A prospective randomized trial of an antibiotic- and antiseptic-coated central venous catheter in the prevention of catheter-related infections

Objective: To test the efficacy of the ARROWgard (Arrow International Inc, Reading, Pa) central venous catheter (CVC) coated with silver sulfadiazine and chlorhexidine (A-CVC) in the prevention of CVC-related infections. Design: Prospective, randomized trial. Setting: A tertiary care medical center. Patients and Intervention: Two hundred eighty-two patients who required CVC placement were evaluated in this study. Patients were prospectively randomized to receive either a standard CVC (S-CVC) or the A- CVC. Only fresh-stick double- and triple-lumen catheters were studied.

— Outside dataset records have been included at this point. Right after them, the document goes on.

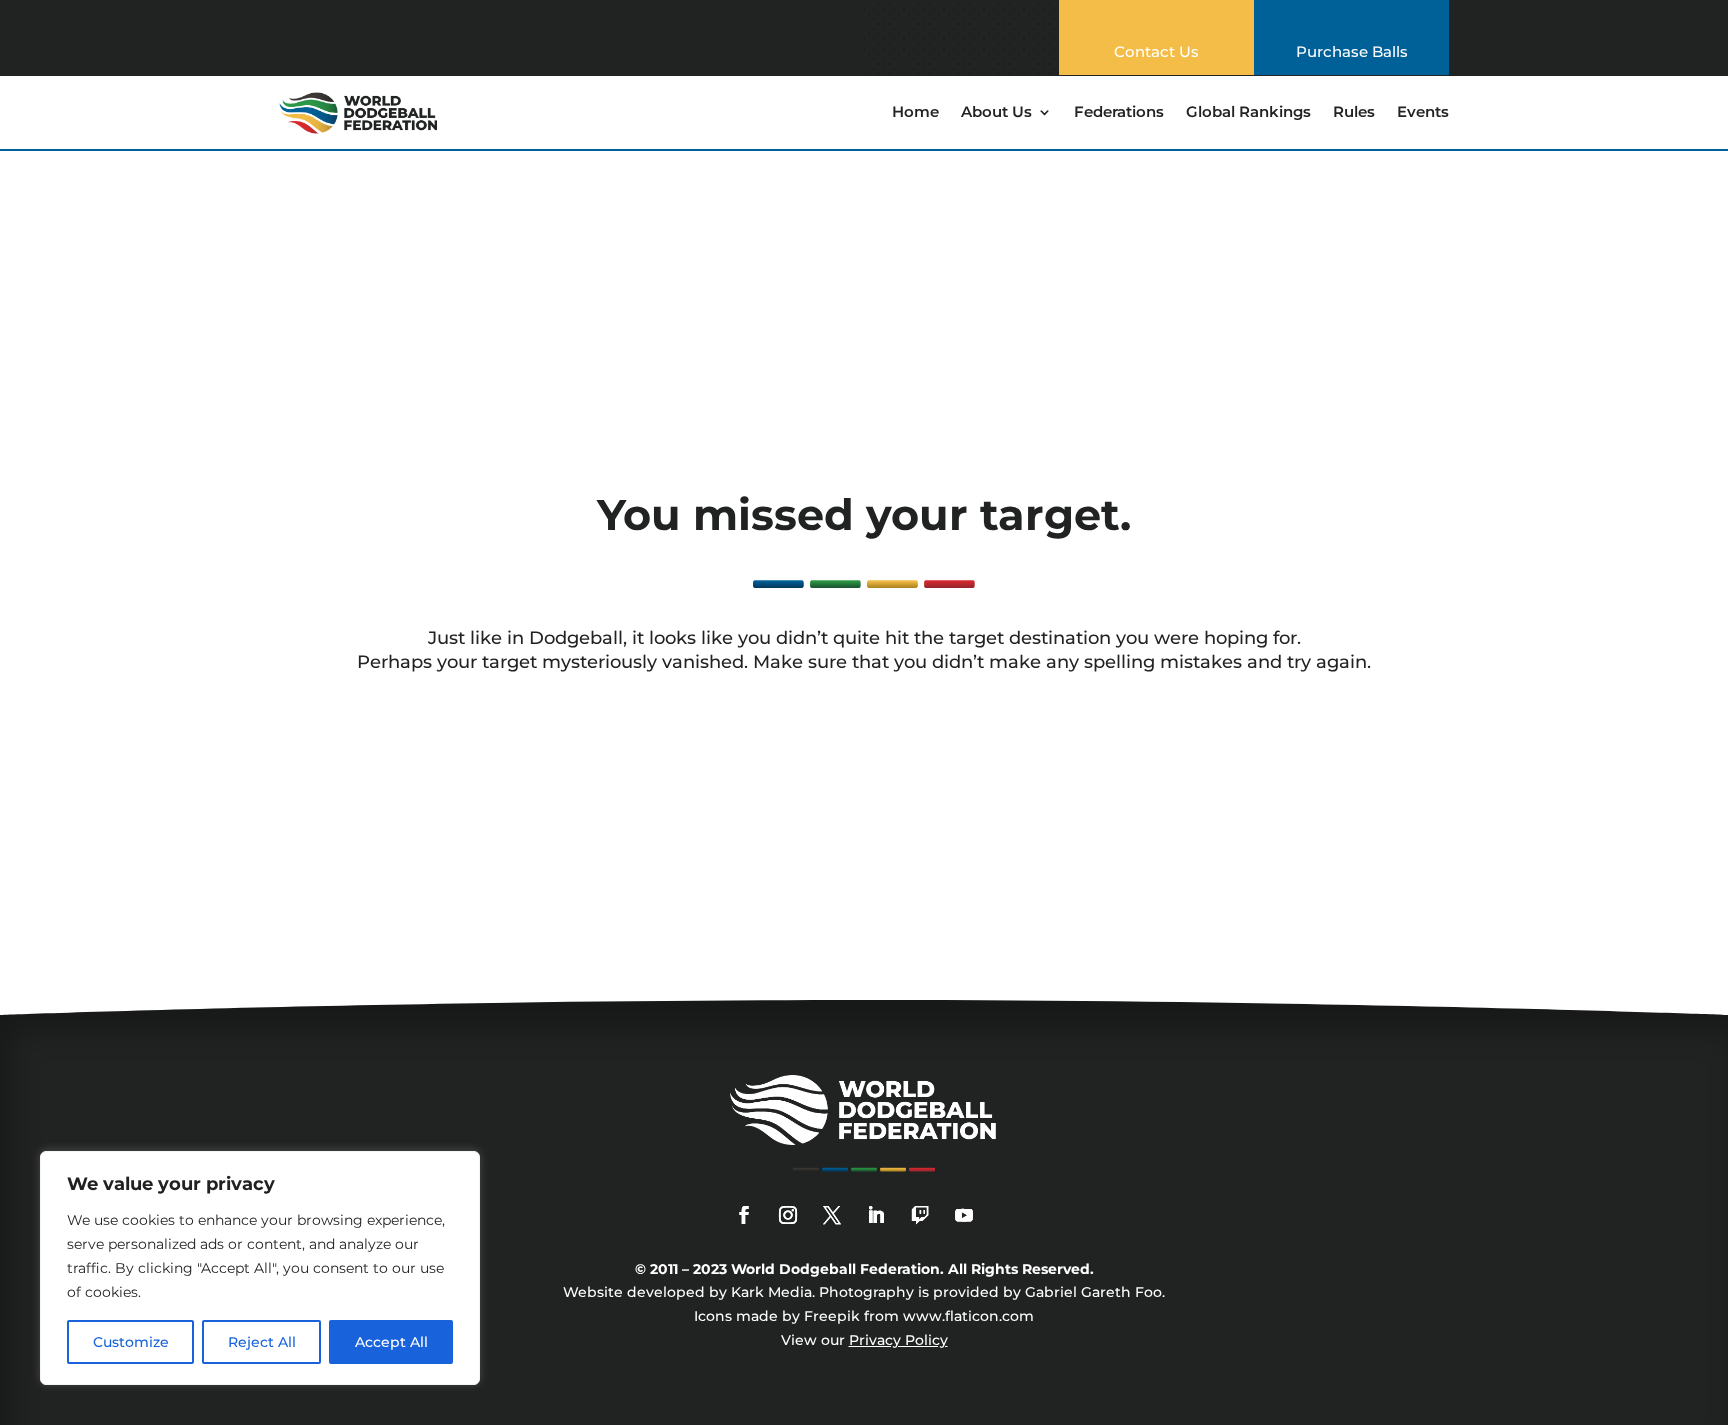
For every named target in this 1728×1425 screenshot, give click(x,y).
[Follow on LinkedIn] (876, 1215)
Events (1423, 113)
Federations (1119, 113)
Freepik (832, 1316)
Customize (131, 1342)
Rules (1354, 113)
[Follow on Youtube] (964, 1215)
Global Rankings (1248, 113)
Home (915, 113)
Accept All (391, 1342)
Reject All (262, 1342)
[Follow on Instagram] (788, 1215)
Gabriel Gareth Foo (1093, 1292)
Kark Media (771, 1292)
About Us (996, 113)
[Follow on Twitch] (920, 1215)
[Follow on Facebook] (744, 1215)
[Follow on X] (832, 1215)
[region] (260, 1268)
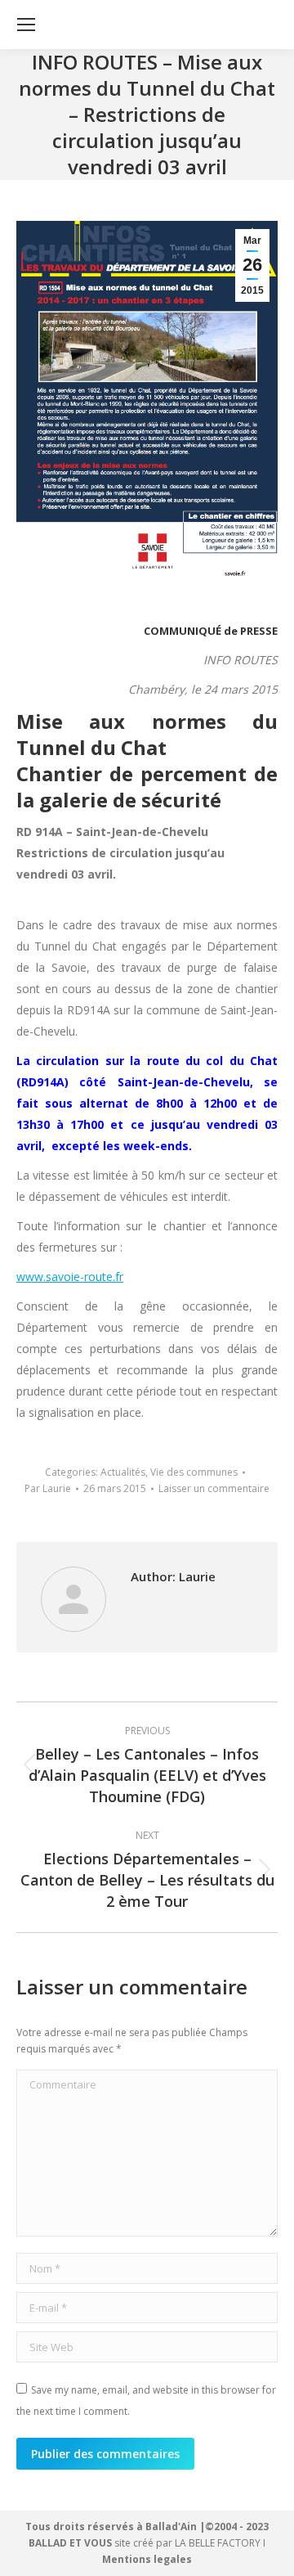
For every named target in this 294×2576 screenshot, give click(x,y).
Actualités (122, 1472)
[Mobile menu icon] (26, 24)
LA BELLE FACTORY (218, 2543)
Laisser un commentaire (214, 1488)
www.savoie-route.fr (69, 1276)
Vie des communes (194, 1472)
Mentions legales (147, 2559)
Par (47, 1488)
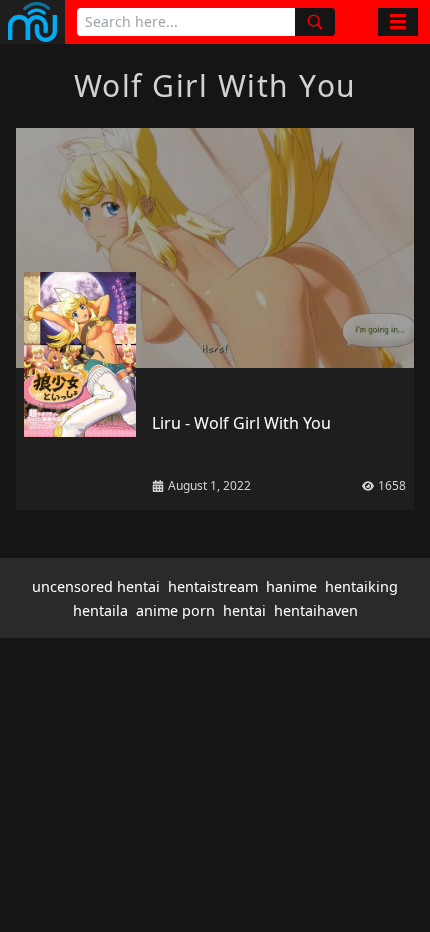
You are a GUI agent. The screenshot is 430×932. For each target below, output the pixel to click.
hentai (244, 610)
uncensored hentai (96, 586)
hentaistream (213, 586)
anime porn (175, 610)
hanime (291, 586)
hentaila (100, 610)
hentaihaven (316, 610)
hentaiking (361, 586)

Main Outcome Measures: Patients were evaluated for catheter site inflammation, catheter site colonization, local catheter-related infection, and catheter- related septicemia. Results: The 2 groups were matched for age, percentage in the intensive care unit, percentage receiving total parenteral nutrition, percentage with triple-lumen catheters, and duration of catheterization. Rates of catheter site inflammation in the 2 groups were similar (12% vs 10%, S-CVC group and A-CVC group, respectively). The A-CVC was associated with a significantly decreased catheter site colonization rate (49% vs 28%; 43% reduction; P<.001) and local catheter-related infection rate (22.4% vs 5.8%; 74% reduction; P<.001). Rates of catheter-related septicemia were reduced by 41% in the A-CVC group (6.4% vs 3.8%, S-CVC group and A-CVC group, respectively), but this was not statistically significant. Conclusions: Despite a marked decrease in catheter site colonization and catheter-related infection rates, the A-CVC did not significantly reduce the incidence of catheter-related septicemia. This maybe due to a greater pathogenic dependence on catheter hub contamination rather than catheter site colonization or local catheter-related infection, or the relatively short (5.2 days) duration of catheterization in this study.